Sydney's motorway ring route has been largely built on PPP projects.
But amid all the successes, two failures loom large: the Cross City tunnel and the Lane Cove tunnel. Both failed to generate enough revenue to support debt repayments and the investors and banks took a bath.
Further up the coast, Brisbane's Clem7 tunnel looks headed for a similar fate, after owner RiverCity Motorway Group reported a A$1.6 billion loss after an asset impairment writedown of $1.5 billion.
What happened? Private providers went a bit doolally during the feverish boom years leading up to the global financial crisis, according to Infrastructure Australia's infrastructure co-ordinator, Michael Deegan.
Morrison & Co executive director Steven Proctor, whose PIP fund has invested in Melbourne, puts it this way: "Everyone thought they were very clever, and a lot of people were desperate to procure the business and they basically overcooked their estimate of how much that road would be used."
When not enough cars came, the vultures started circling.
As the New Zealand Government tentatively embarks on its own PPP projects, it is instructive to look at the aftermath of the Lane Cove and Cross City tunnel failures.
"All of the equity was wiped out - that's 20 per cent of the value of the infrastructure" reports Proctor. "Some of the debt was wiped out, say 5 per cent, so the Government got a project at 25 per cent off and they've still got a functioning bit of kit."
Deegan reports: "In Sydney, the Cross City tunnel is a magnificent asset that is still working and people still use it every day."
Transurban Group, which bought Lane Cove after its original owner went into receivership, got it "at a discount", Proctor adds. "The banks have lost money, the people who developed it have lost money. But the state got their road, and that is the good news."
It's the kind of deal to warm the cockles of a politician who's minding his public pennies. Finance Minister Bill English: "One of the benefits of PPPs is it's the private sector that does its money, so we're not worried about a private operator falling over."
Even the Opposition agrees. "If the private sector takes all the risk, you might say congratulations to the government contractor," says Labour finance spokesman David Cunliffe.
The bad news, according to Stephen Selwood, Council for Infrastructure Development chief executive, is that the private sector is now gun-shy about taking on the lion's share of PPP risk.
"You're not going to put your head in that bucket of sand every time," comments Deegan.
Melbourne's new peninsula motorway link is one of the post-PPP-failure models, where the state assumes the traffic risk and collects the toll, Deegan adds.
"The private sector are providing the asset with various key performance indicators, and there's an understanding about how the revenue is shared," he says. Similar but different shared-risk models are being used for Melbourne's desalination plant and Brisbane's northern link road.

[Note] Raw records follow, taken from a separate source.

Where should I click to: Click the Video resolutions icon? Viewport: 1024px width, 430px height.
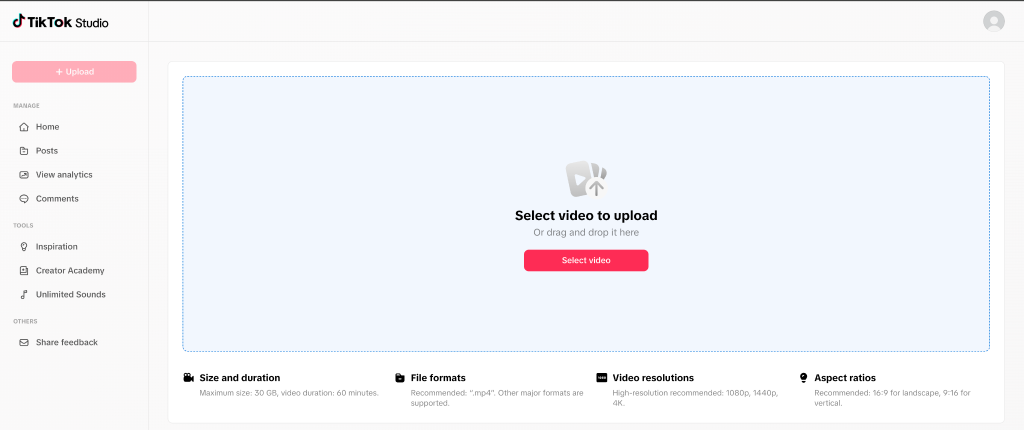coord(601,378)
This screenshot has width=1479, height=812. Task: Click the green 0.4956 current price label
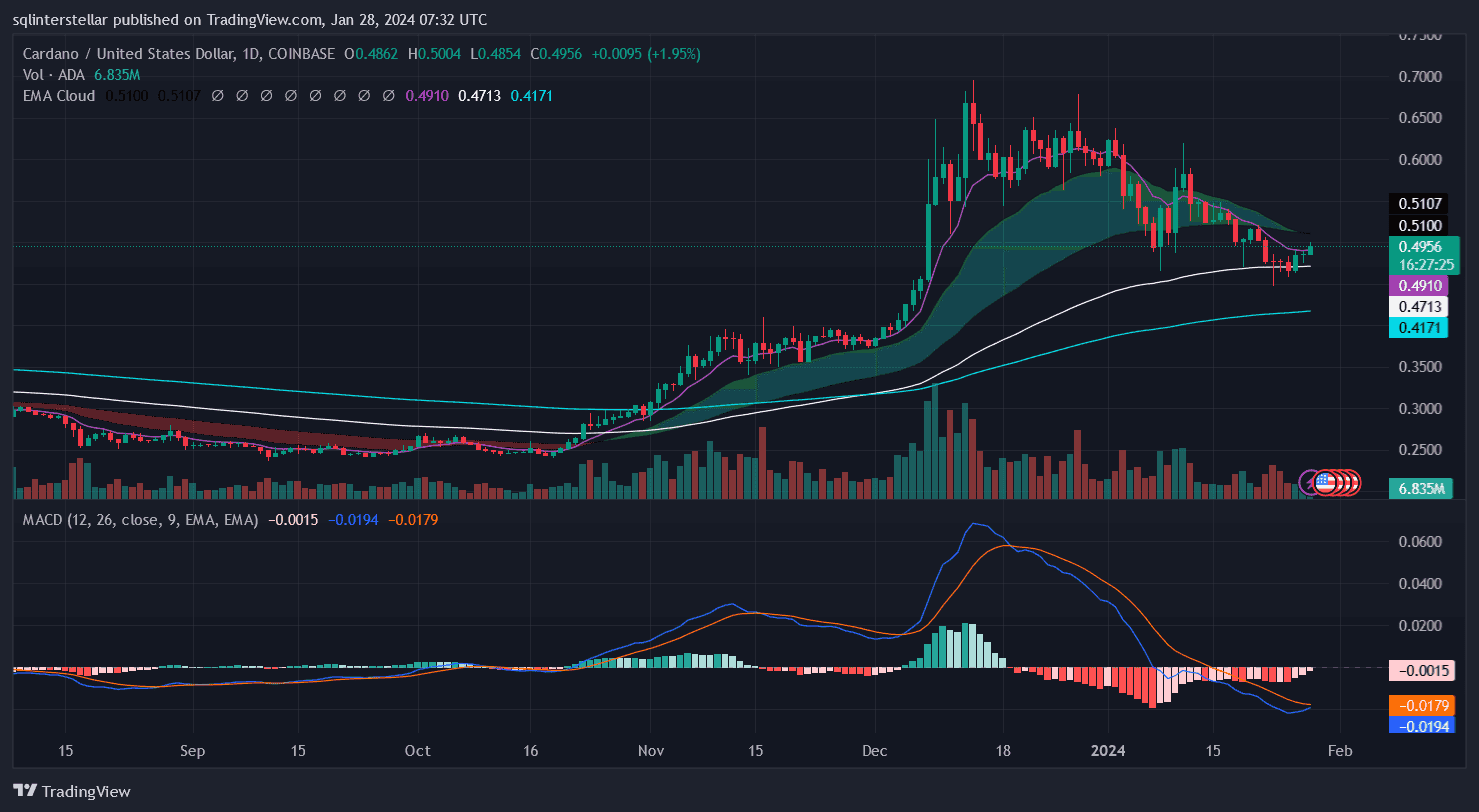click(x=1417, y=247)
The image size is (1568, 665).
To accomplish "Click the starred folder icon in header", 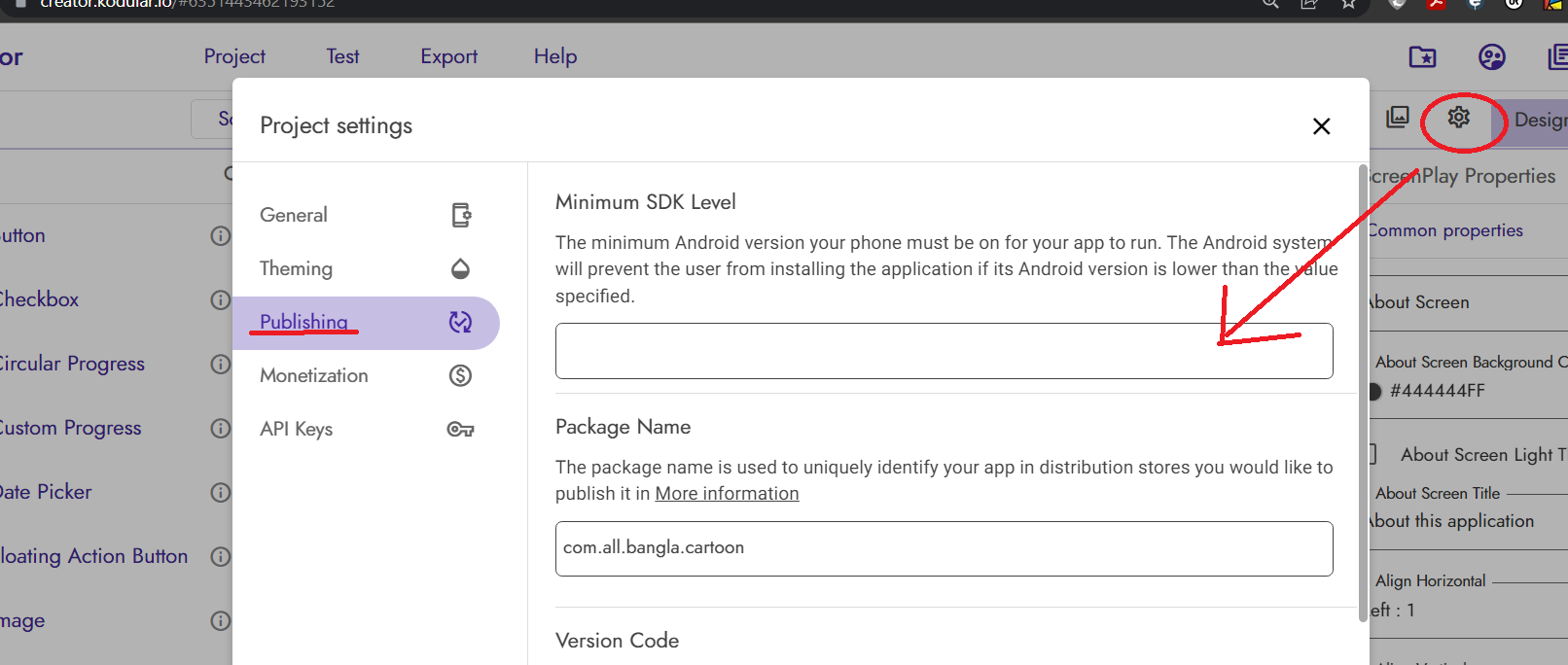I will pyautogui.click(x=1422, y=57).
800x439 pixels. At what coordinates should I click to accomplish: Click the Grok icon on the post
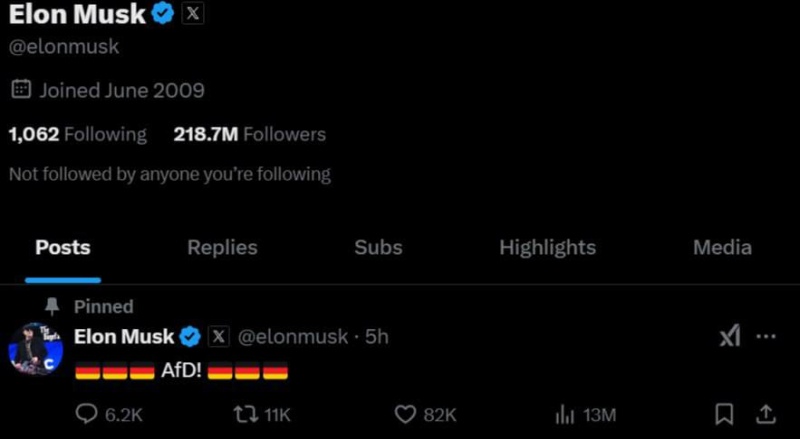coord(730,337)
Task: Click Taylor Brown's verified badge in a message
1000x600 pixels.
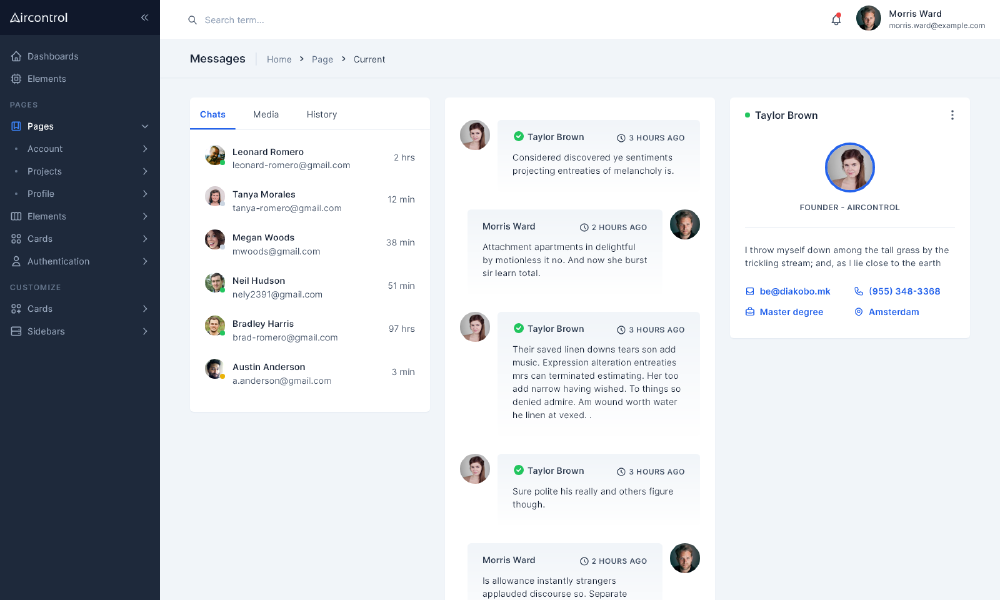Action: tap(521, 136)
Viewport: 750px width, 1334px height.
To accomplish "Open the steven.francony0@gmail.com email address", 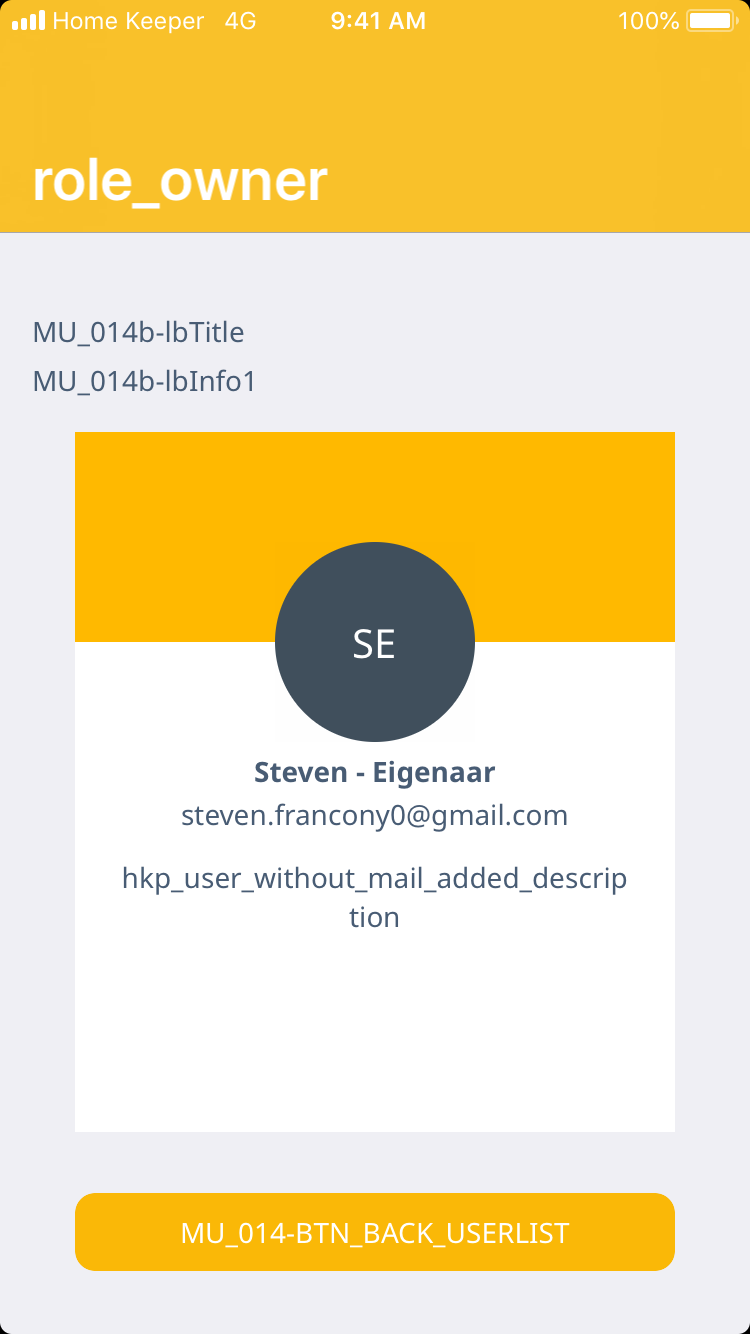I will click(x=375, y=815).
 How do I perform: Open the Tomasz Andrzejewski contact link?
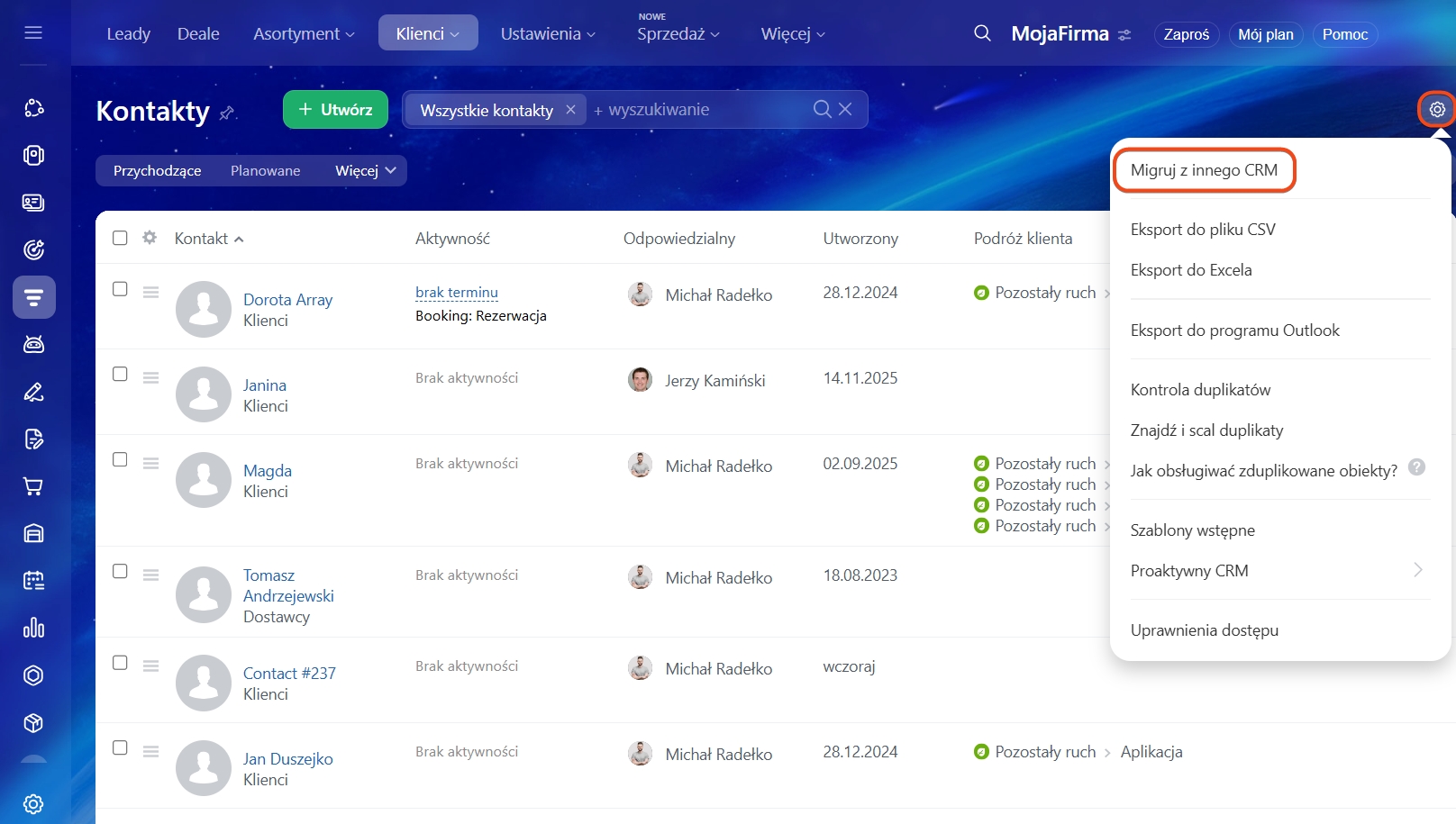tap(287, 585)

Traditionally, Australia used PPPs as a means to get expensive and complex deals off the ground. Now, says Deegan, they are looking at smaller projects, including in New Zealand.
"We're brothers in arms on these issues," Deegan says, with more than a hint of a wolfish tone. "There are plenty of Australian companies interested to see what the new Auckland Council arrangement will do for their infrastructure requirements."
It's only fair that Australia gets a crack at New Zealand PPPs, he adds, as "Kiwis are in here bidding for work, which is terrific".
"It's a good way for us, collectively, to build our expertise in these areas," Deegan says. "That gives us more competitive tension and there's a transfer of skills . .. We have some terrific new road assets operating and it's making a big difference to our traffic position."
PPPs had to be a chance for Auckland. "There's got to be a serious meeting of the minds to resolve these transport issues."